**What you have to do:** Print every one of the records below word for word, without changing anything.

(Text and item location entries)
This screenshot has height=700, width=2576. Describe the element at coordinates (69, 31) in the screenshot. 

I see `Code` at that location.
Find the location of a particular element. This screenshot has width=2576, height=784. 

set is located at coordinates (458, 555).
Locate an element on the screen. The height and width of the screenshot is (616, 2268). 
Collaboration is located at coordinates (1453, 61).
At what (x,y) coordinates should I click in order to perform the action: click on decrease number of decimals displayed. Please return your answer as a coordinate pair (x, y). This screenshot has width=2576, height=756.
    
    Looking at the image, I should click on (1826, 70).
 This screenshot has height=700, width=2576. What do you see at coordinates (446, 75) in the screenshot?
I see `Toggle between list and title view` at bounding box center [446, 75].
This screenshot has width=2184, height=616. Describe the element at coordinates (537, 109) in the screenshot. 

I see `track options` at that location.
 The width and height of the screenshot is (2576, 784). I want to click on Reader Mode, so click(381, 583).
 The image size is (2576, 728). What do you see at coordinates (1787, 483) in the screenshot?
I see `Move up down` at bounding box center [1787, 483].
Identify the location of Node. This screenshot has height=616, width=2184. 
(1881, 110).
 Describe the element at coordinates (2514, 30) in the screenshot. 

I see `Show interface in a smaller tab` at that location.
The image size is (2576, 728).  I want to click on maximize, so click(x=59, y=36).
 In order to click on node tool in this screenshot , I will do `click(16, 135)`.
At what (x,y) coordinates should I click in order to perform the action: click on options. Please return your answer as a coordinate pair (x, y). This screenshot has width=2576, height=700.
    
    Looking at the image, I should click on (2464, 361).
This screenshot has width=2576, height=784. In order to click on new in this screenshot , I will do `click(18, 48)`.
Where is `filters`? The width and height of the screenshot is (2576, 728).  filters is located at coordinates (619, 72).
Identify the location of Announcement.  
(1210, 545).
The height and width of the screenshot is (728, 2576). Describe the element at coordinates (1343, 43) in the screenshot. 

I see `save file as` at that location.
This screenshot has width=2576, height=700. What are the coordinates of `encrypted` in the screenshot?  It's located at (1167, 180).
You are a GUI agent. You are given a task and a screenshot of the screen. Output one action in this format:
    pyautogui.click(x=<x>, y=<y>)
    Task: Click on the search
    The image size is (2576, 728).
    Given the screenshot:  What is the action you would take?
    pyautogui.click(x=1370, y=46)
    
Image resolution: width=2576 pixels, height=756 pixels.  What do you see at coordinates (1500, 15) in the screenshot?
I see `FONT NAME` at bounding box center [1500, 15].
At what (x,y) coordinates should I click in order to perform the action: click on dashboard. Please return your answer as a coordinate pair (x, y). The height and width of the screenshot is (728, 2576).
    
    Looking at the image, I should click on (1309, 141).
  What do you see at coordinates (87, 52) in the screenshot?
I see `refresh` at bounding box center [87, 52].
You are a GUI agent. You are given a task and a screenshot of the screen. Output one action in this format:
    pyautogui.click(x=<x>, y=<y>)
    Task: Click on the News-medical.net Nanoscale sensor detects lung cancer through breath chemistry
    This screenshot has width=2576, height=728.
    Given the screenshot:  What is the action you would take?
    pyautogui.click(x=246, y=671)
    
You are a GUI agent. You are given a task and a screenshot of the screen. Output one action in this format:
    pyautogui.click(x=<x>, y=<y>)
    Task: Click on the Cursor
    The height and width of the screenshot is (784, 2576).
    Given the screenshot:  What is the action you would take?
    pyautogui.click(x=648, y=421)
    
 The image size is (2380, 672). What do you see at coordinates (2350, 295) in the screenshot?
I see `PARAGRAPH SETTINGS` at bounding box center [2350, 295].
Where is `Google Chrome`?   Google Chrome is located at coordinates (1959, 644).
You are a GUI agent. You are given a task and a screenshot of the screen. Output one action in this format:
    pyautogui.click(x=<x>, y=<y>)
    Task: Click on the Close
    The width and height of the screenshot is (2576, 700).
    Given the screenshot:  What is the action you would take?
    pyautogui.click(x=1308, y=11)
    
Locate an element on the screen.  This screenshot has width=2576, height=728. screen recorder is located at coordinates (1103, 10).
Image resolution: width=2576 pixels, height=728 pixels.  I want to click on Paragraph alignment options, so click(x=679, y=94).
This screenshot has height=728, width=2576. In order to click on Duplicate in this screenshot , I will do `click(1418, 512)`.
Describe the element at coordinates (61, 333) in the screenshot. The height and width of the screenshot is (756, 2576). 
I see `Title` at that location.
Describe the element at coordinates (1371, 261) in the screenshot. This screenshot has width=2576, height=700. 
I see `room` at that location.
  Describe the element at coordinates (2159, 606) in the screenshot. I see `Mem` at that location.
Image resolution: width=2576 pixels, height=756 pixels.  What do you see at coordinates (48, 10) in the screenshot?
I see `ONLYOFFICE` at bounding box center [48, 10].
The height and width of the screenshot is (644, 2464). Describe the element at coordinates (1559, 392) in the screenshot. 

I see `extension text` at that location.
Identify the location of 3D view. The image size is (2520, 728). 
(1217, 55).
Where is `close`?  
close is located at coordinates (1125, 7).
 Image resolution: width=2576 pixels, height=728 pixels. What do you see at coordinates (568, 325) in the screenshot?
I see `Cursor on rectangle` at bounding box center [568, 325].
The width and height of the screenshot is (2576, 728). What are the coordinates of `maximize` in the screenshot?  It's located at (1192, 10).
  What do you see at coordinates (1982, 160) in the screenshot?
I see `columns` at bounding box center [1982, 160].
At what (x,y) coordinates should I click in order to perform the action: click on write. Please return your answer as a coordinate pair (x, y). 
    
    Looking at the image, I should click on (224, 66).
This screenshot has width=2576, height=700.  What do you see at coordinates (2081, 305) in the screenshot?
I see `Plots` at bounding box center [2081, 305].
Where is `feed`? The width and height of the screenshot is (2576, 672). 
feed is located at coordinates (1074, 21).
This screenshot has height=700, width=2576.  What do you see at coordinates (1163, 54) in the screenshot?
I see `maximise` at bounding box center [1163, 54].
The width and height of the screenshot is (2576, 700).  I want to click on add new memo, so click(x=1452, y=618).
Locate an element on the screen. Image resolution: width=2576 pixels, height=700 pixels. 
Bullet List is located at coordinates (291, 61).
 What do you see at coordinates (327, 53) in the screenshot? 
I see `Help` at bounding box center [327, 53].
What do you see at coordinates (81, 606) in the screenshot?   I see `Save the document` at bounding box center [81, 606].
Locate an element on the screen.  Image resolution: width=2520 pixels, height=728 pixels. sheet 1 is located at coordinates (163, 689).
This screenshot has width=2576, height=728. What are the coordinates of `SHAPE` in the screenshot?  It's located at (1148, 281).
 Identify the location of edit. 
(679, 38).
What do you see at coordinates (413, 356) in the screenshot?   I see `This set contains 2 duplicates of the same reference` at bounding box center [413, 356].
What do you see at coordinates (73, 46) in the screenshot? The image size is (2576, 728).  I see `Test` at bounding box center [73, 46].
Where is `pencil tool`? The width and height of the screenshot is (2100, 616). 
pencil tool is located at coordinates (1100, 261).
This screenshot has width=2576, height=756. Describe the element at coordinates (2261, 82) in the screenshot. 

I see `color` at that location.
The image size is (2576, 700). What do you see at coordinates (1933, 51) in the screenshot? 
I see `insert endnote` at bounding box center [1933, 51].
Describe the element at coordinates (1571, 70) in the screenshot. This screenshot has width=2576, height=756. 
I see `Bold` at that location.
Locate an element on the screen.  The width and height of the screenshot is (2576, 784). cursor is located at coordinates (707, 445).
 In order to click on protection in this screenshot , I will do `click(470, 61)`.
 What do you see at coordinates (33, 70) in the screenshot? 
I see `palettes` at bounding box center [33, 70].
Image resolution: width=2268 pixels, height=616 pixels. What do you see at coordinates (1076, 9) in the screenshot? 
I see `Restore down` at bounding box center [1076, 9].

**Correct output:**
This screenshot has height=700, width=2576. Describe the element at coordinates (69, 31) in the screenshot. 

I see `Code` at that location.
Find the location of a particular element. This screenshot has width=2576, height=784. 

set is located at coordinates (458, 555).
Locate an element on the screen. The height and width of the screenshot is (616, 2268). 
Collaboration is located at coordinates (1453, 61).
At what (x,y) coordinates should I click in order to perform the action: click on decrease number of decimals displayed. Please return your answer as a coordinate pair (x, y). This screenshot has width=2576, height=756.
    
    Looking at the image, I should click on (1826, 70).
 This screenshot has height=700, width=2576. What do you see at coordinates (446, 75) in the screenshot?
I see `Toggle between list and title view` at bounding box center [446, 75].
This screenshot has width=2184, height=616. Describe the element at coordinates (537, 109) in the screenshot. 

I see `track options` at that location.
 The width and height of the screenshot is (2576, 784). I want to click on Reader Mode, so click(381, 583).
 The image size is (2576, 728). What do you see at coordinates (1787, 483) in the screenshot?
I see `Move up down` at bounding box center [1787, 483].
Identify the location of Node. This screenshot has height=616, width=2184. 
(1881, 110).
 Describe the element at coordinates (2514, 30) in the screenshot. 

I see `Show interface in a smaller tab` at that location.
The image size is (2576, 728).  I want to click on maximize, so click(x=59, y=36).
 In order to click on node tool in this screenshot , I will do `click(16, 135)`.
At what (x,y) coordinates should I click in order to perform the action: click on options. Please return your answer as a coordinate pair (x, y). This screenshot has width=2576, height=700.
    
    Looking at the image, I should click on (2464, 361).
This screenshot has width=2576, height=784. In order to click on new in this screenshot , I will do `click(18, 48)`.
Where is `filters`? The width and height of the screenshot is (2576, 728).  filters is located at coordinates (619, 72).
Identify the location of Announcement.  
(1210, 545).
The height and width of the screenshot is (728, 2576). Describe the element at coordinates (1343, 43) in the screenshot. 

I see `save file as` at that location.
This screenshot has width=2576, height=700. What are the coordinates of `encrypted` in the screenshot?  It's located at (1167, 180).
You are a GUI agent. You are given a task and a screenshot of the screen. Output one action in this format:
    pyautogui.click(x=<x>, y=<y>)
    Task: Click on the search
    The image size is (2576, 728).
    Given the screenshot:  What is the action you would take?
    pyautogui.click(x=1370, y=46)
    
Image resolution: width=2576 pixels, height=756 pixels.  What do you see at coordinates (1500, 15) in the screenshot?
I see `FONT NAME` at bounding box center [1500, 15].
At what (x,y) coordinates should I click in order to perform the action: click on dashboard. Please return your answer as a coordinate pair (x, y). The height and width of the screenshot is (728, 2576).
    
    Looking at the image, I should click on (1309, 141).
  What do you see at coordinates (87, 52) in the screenshot?
I see `refresh` at bounding box center [87, 52].
You are a GUI agent. You are given a task and a screenshot of the screen. Output one action in this format:
    pyautogui.click(x=<x>, y=<y>)
    Task: Click on the News-medical.net Nanoscale sensor detects lung cancer through breath chemistry
    This screenshot has width=2576, height=728.
    Given the screenshot:  What is the action you would take?
    pyautogui.click(x=246, y=671)
    
You are a GUI agent. You are given a task and a screenshot of the screen. Output one action in this format:
    pyautogui.click(x=<x>, y=<y>)
    Task: Click on the Cursor
    The height and width of the screenshot is (784, 2576).
    Given the screenshot:  What is the action you would take?
    pyautogui.click(x=648, y=421)
    
 The image size is (2380, 672). What do you see at coordinates (2350, 295) in the screenshot?
I see `PARAGRAPH SETTINGS` at bounding box center [2350, 295].
Where is `Google Chrome`?   Google Chrome is located at coordinates (1959, 644).
You are a GUI agent. You are given a task and a screenshot of the screen. Output one action in this format:
    pyautogui.click(x=<x>, y=<y>)
    Task: Click on the Close
    The width and height of the screenshot is (2576, 700).
    Given the screenshot:  What is the action you would take?
    pyautogui.click(x=1308, y=11)
    
Locate an element on the screen.  This screenshot has width=2576, height=728. screen recorder is located at coordinates (1103, 10).
Image resolution: width=2576 pixels, height=728 pixels.  I want to click on Paragraph alignment options, so click(x=679, y=94).
This screenshot has height=728, width=2576. In order to click on Duplicate in this screenshot , I will do `click(1418, 512)`.
Describe the element at coordinates (61, 333) in the screenshot. The height and width of the screenshot is (756, 2576). 
I see `Title` at that location.
Describe the element at coordinates (1371, 261) in the screenshot. This screenshot has width=2576, height=700. 
I see `room` at that location.
  Describe the element at coordinates (2159, 606) in the screenshot. I see `Mem` at that location.
Image resolution: width=2576 pixels, height=756 pixels.  What do you see at coordinates (48, 10) in the screenshot?
I see `ONLYOFFICE` at bounding box center [48, 10].
The height and width of the screenshot is (644, 2464). Describe the element at coordinates (1559, 392) in the screenshot. 

I see `extension text` at that location.
Identify the location of 3D view. The image size is (2520, 728). 
(1217, 55).
Where is `close`?  
close is located at coordinates (1125, 7).
 Image resolution: width=2576 pixels, height=728 pixels. What do you see at coordinates (568, 325) in the screenshot?
I see `Cursor on rectangle` at bounding box center [568, 325].
The width and height of the screenshot is (2576, 728). What are the coordinates of `maximize` in the screenshot?  It's located at (1192, 10).
  What do you see at coordinates (1982, 160) in the screenshot?
I see `columns` at bounding box center [1982, 160].
At what (x,y) coordinates should I click in order to perform the action: click on write. Please return your answer as a coordinate pair (x, y). 
    
    Looking at the image, I should click on (224, 66).
This screenshot has width=2576, height=700.  What do you see at coordinates (2081, 305) in the screenshot?
I see `Plots` at bounding box center [2081, 305].
Where is `feed`? The width and height of the screenshot is (2576, 672). 
feed is located at coordinates (1074, 21).
This screenshot has height=700, width=2576.  What do you see at coordinates (1163, 54) in the screenshot?
I see `maximise` at bounding box center [1163, 54].
The width and height of the screenshot is (2576, 700).  I want to click on add new memo, so click(x=1452, y=618).
Locate an element on the screen. Image resolution: width=2576 pixels, height=700 pixels. 
Bullet List is located at coordinates (291, 61).
 What do you see at coordinates (327, 53) in the screenshot? 
I see `Help` at bounding box center [327, 53].
What do you see at coordinates (81, 606) in the screenshot?   I see `Save the document` at bounding box center [81, 606].
Locate an element on the screen.  Image resolution: width=2520 pixels, height=728 pixels. sheet 1 is located at coordinates (163, 689).
This screenshot has width=2576, height=728. What are the coordinates of `SHAPE` in the screenshot?  It's located at (1148, 281).
 Identify the location of edit. 
(679, 38).
What do you see at coordinates (413, 356) in the screenshot?   I see `This set contains 2 duplicates of the same reference` at bounding box center [413, 356].
What do you see at coordinates (73, 46) in the screenshot? The image size is (2576, 728).  I see `Test` at bounding box center [73, 46].
Where is `pencil tool`? The width and height of the screenshot is (2100, 616). 
pencil tool is located at coordinates (1100, 261).
This screenshot has width=2576, height=756. Describe the element at coordinates (2261, 82) in the screenshot. 

I see `color` at that location.
The image size is (2576, 700). What do you see at coordinates (1933, 51) in the screenshot? 
I see `insert endnote` at bounding box center [1933, 51].
Describe the element at coordinates (1571, 70) in the screenshot. This screenshot has width=2576, height=756. 
I see `Bold` at that location.
Locate an element on the screen.  The width and height of the screenshot is (2576, 784). cursor is located at coordinates (707, 445).
 In order to click on protection in this screenshot , I will do `click(470, 61)`.
 What do you see at coordinates (33, 70) in the screenshot? 
I see `palettes` at bounding box center [33, 70].
Image resolution: width=2268 pixels, height=616 pixels. What do you see at coordinates (1076, 9) in the screenshot? 
I see `Restore down` at bounding box center [1076, 9].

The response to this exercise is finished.